I have been sharpening my knives by hand on some Japanese waterstones, and I have had the idea of using the tormek to sharpen my knives for a while. Problem was... the stone that is on it is a little coarser than I would want my knives to be at. Recently, I found out that tormek released a 4000 grit japanese waterstone for their machine. I thought this would be perfect. The problem is that stone is super expensive. Brought the tormek to my house and finally took the plunge and bought the stone. As I wait for it to arrive, I am wondering if anyone else uses this system and what they think of it?

Personally, I love the fact that it is water-cooled. There is no way you can overheat your tool this way. There is a lot of debate over the topic but when you are dry-grinding on a piece of steel to make an edge, you can overheat the last few microns of the edge and not realize it. This would make your edge wear down much quicker. Personally, I think that any way you sharpen should have some type of coolant but whatever works, works...

This thread would be bland without at least one photo. Here is mine. If you didn't know what I was talking about, you can see it here. It has a 10" rotating grindstone that dips into a trough of water. The other side has a leather honing wheel along with some other leather strops for getting in gouges and whatnot. There is a ridiculous number of jigs and attachments to sharpen just about anything your heart desires..

tl;dr Do you use this system, what do you think of it?

(sorry for bad lighting)


----------



## Mike Jones (Jul 24, 2014)

This is a Jet brand Tormek* knock off that I have used for sharpening turning tools with a Wolverine jig for gouges.
It is approximately 220grit....much finer than the AO wheels used by many turners. But, the only way that I can seem to get a knife really sharp is with a diamond card file followed by the leather strop.


----------



## Cody Killgore (Jul 24, 2014)

Cool. I'm sure the JET also comes with a grading stone to fracture the grit up to, what they call, 1000 grit. In my experience, it is much finer than the 220 but not near 1000 grit. I will say, I have been impressed with the sharpness off of this rough grit though. It certainly shaves right off the machine. It could definitely be a lot sharper. I'm hoping the real 4000 grit stone will accomplish that for me.


----------



## Cody Killgore (Jul 24, 2014)

I was thinking more people would have these type of sharpeners as they seem to be marketed towards woodworkers. I guess most people just use a regular bench grinder?
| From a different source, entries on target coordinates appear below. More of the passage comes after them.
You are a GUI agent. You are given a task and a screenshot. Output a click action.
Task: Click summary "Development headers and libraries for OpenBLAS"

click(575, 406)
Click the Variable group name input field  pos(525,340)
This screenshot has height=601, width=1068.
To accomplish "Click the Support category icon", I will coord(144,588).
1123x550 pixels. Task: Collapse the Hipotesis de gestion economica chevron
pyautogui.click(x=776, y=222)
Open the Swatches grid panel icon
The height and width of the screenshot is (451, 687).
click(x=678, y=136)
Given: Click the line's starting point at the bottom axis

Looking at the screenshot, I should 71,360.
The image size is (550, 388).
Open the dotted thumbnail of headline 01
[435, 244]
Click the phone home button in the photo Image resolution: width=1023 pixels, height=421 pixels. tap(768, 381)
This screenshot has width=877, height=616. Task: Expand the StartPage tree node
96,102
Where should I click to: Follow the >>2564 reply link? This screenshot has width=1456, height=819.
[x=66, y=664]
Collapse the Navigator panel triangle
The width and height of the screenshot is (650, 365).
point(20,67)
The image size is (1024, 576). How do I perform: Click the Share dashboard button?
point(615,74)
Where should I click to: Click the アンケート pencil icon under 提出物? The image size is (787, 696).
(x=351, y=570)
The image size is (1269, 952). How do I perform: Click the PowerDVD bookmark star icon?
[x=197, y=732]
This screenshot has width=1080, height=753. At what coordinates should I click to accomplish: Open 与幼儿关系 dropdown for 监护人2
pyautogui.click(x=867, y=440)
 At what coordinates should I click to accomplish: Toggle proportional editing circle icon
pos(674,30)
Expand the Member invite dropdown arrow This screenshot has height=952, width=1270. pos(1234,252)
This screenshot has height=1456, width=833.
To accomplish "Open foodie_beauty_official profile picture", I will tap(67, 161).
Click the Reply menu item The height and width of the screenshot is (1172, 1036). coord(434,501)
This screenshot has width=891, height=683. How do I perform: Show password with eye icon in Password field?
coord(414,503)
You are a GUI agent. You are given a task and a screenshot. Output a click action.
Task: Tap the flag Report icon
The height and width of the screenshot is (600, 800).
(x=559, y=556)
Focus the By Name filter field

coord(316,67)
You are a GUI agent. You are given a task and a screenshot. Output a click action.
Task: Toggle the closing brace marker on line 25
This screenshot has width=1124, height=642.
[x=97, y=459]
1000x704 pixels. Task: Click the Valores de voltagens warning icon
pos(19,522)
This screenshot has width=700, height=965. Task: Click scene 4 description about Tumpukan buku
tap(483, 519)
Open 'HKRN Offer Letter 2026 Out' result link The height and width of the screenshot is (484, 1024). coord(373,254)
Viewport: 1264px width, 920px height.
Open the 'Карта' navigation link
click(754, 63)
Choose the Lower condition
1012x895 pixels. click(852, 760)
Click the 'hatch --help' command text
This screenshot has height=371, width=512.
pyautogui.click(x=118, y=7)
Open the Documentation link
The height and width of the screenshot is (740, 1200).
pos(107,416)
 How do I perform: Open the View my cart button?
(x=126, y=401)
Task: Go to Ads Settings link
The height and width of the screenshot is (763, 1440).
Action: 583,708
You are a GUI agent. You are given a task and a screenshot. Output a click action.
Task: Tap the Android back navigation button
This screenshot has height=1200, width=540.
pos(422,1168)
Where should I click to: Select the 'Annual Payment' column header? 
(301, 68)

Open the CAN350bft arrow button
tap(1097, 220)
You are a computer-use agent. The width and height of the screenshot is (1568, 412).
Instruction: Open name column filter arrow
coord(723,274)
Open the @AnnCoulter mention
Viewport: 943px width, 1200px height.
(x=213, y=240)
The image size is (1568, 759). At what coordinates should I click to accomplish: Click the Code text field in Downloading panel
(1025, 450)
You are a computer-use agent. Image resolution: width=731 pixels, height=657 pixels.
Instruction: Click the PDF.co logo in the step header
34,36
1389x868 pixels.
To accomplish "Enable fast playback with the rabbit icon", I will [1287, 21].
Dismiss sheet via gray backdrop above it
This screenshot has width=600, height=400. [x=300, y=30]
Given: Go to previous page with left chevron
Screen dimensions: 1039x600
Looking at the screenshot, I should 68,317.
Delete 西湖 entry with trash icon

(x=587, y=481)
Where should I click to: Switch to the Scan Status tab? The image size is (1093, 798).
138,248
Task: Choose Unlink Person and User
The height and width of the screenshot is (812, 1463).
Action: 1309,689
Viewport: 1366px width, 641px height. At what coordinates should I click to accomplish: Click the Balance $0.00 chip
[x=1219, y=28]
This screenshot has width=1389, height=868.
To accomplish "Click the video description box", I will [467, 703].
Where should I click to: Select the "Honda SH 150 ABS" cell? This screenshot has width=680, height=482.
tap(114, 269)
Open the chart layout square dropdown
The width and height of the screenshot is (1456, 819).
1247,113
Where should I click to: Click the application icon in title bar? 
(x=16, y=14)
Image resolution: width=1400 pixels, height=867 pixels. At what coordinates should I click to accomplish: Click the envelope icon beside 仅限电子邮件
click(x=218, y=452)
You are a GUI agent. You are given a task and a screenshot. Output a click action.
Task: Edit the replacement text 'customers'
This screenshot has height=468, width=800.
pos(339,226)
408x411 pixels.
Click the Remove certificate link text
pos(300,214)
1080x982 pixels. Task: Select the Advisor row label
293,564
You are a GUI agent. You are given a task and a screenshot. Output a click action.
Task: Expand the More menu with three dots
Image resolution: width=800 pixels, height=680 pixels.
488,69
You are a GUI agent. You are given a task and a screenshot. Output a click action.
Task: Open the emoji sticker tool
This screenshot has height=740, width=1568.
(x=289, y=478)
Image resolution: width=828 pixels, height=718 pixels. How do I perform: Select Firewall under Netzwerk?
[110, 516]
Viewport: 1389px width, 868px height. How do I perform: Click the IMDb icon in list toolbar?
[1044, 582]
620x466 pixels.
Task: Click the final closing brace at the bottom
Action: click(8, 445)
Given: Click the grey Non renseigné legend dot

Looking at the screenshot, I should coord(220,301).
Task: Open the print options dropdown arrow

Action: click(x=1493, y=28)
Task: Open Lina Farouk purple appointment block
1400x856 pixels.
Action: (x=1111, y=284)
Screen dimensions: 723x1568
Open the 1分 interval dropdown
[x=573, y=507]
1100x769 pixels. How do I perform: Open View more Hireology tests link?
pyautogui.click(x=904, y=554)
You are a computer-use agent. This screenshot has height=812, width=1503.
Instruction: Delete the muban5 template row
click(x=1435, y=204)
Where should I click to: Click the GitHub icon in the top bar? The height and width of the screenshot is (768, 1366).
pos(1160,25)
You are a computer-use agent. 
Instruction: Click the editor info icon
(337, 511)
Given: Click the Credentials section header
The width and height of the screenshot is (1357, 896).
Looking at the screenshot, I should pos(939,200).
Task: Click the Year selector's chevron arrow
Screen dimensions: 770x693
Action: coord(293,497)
4000 grit stone just came in and, I must say, it puts an impressive edge on my knives. Very happy with it thus far.


----------



## NYWoodturner (Jul 24, 2014)

I have the Tormek T-7 and have used it for several years now. What it saves me in the cost of gouges is worth it. I sharpen my chisels often and was using up a detail gouge a year on my old grinder. I have the Japanese water stone and don't find it cost effective for turning tools. There is a stone that comes with the Tormek that has two different grits, one on each side. You use it to re-surface your black wheel to get a coarse or fine grit. I find this fills all requirements for turning gouges. For carving chisels and for knife sharpening the water stone is extremely useful. Its a once in a lifetime investment. You will never wear one out. 
If I had a choice now of getting all my money back and a brand new traditional grinder for free or keeping my Tormek, I would not hesitate in keeping the Tormek. The range of angles you can grind encompasses all turning needs, where you would have to purchase several other jigs to get the same variety on a traditional grinder. I give it three thumbs up!

Reactions: Way Cool 1


----------